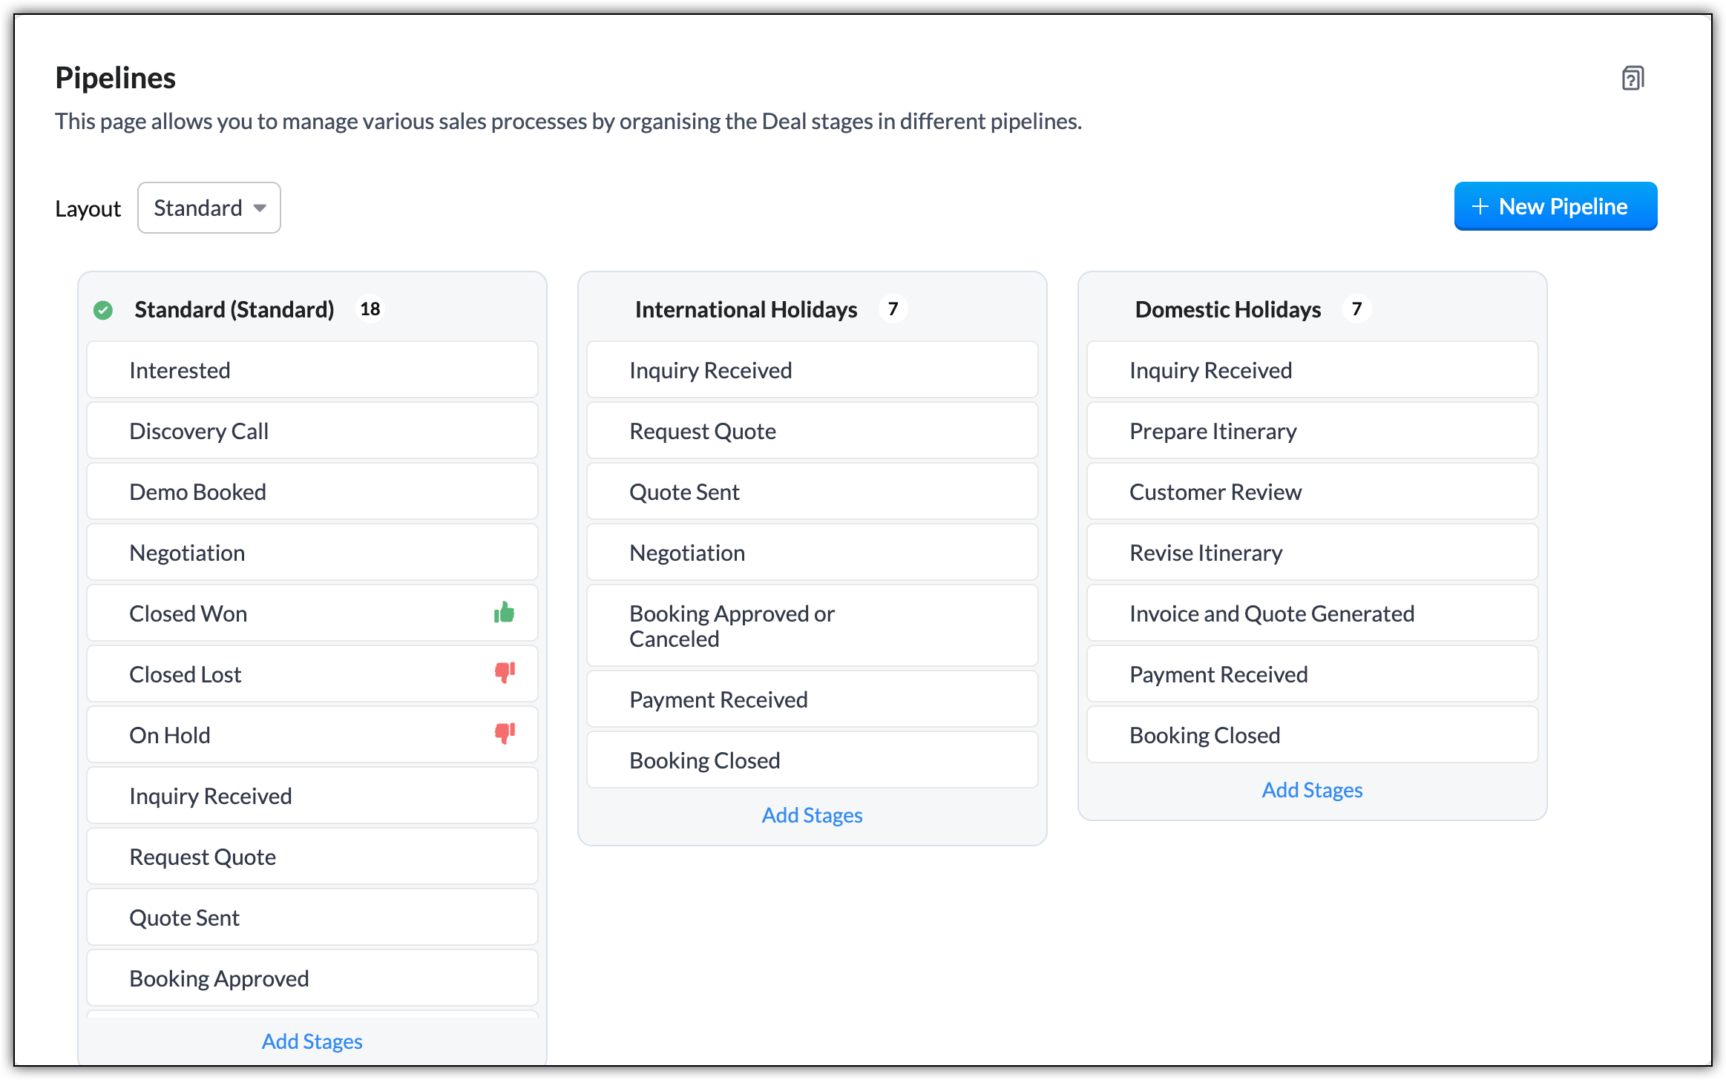Select the Booking Approved or Canceled stage
Image resolution: width=1726 pixels, height=1080 pixels.
click(812, 626)
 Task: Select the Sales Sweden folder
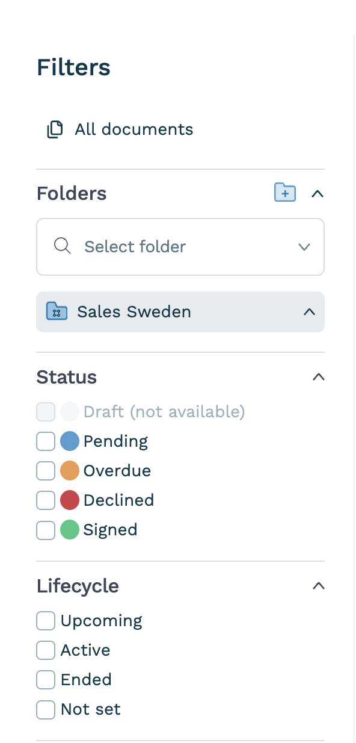click(x=180, y=312)
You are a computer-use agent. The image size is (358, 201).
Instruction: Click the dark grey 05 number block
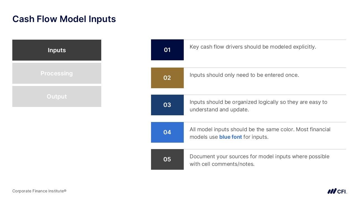[x=167, y=159]
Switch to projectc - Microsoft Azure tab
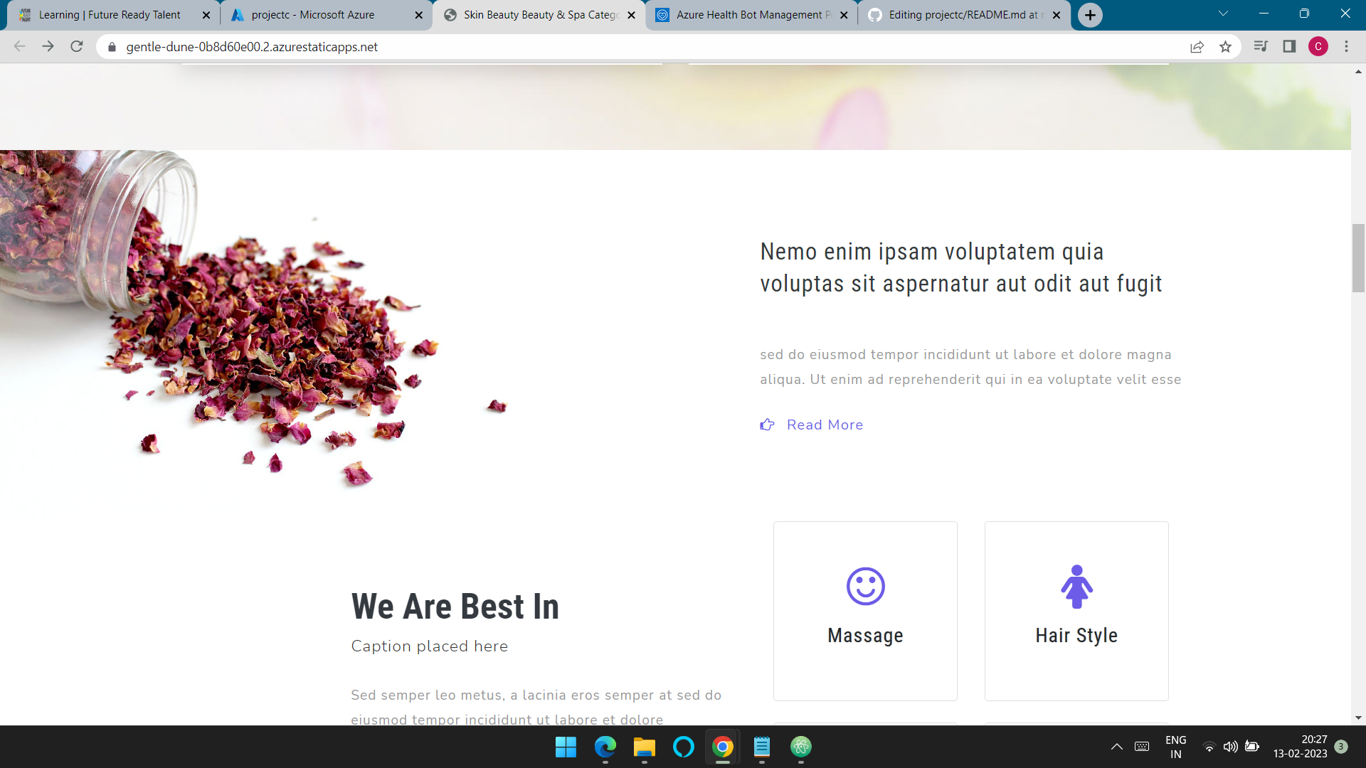This screenshot has height=768, width=1366. point(313,15)
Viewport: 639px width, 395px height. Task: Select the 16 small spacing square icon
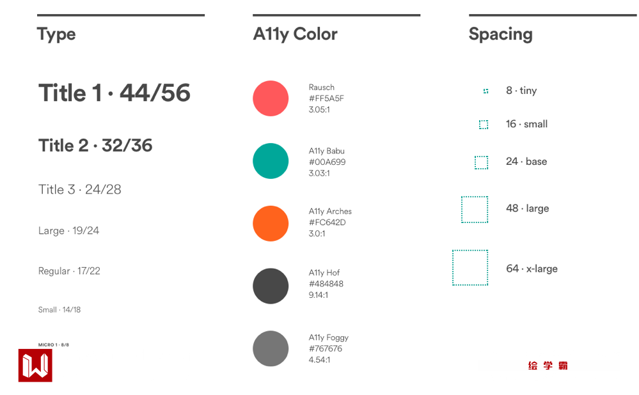(484, 125)
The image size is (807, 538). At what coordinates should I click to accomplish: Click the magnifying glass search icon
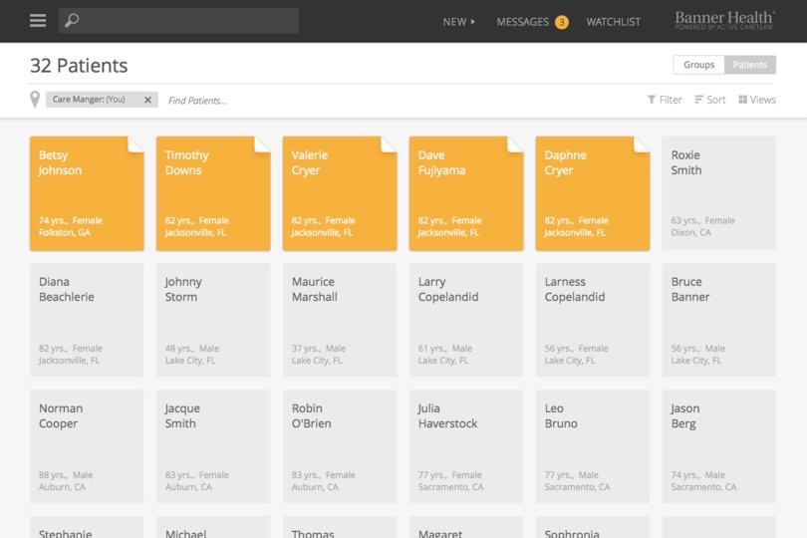[x=72, y=21]
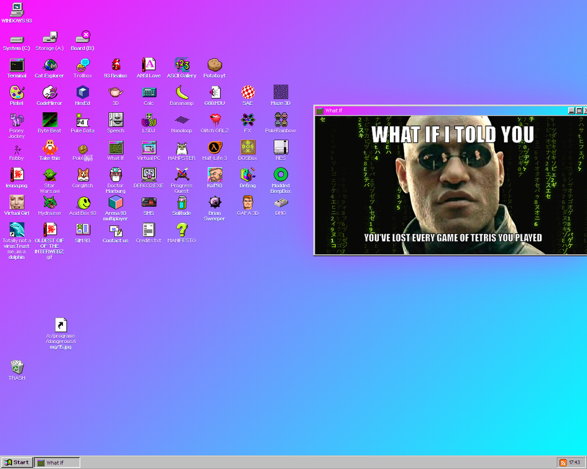Launch Cat Explorer
587x469 pixels.
(x=49, y=66)
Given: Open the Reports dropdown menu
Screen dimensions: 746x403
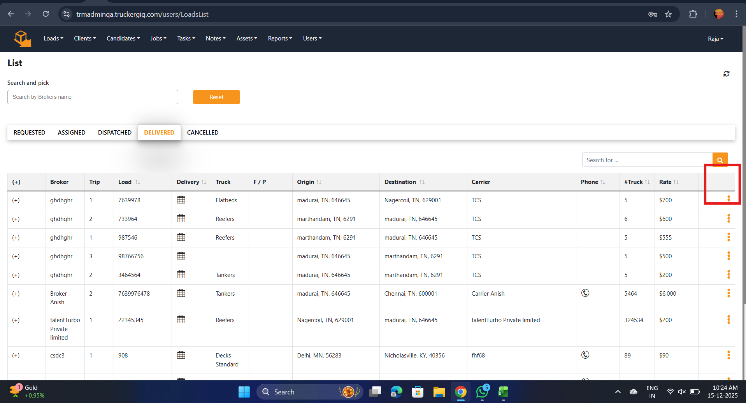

┄┄┄┄┄┄

> **EXERCISE REQUIREMENTS**: Copy the data from its first line through the line containing "[x=167, y=159]", renaming "folder" to "directory" and changing nothing else. Leave the pictures out of your copy.

> **OUTPUT**:
Select the Booking Approved or Canceled stage
Image resolution: width=1726 pixels, height=1080 pixels.
click(812, 626)
 Task: Select the Sales Sweden directory
click(x=180, y=312)
You are a computer-use agent. The image size is (358, 201).
Instruction: Click the dark grey 05 number block
[x=167, y=159]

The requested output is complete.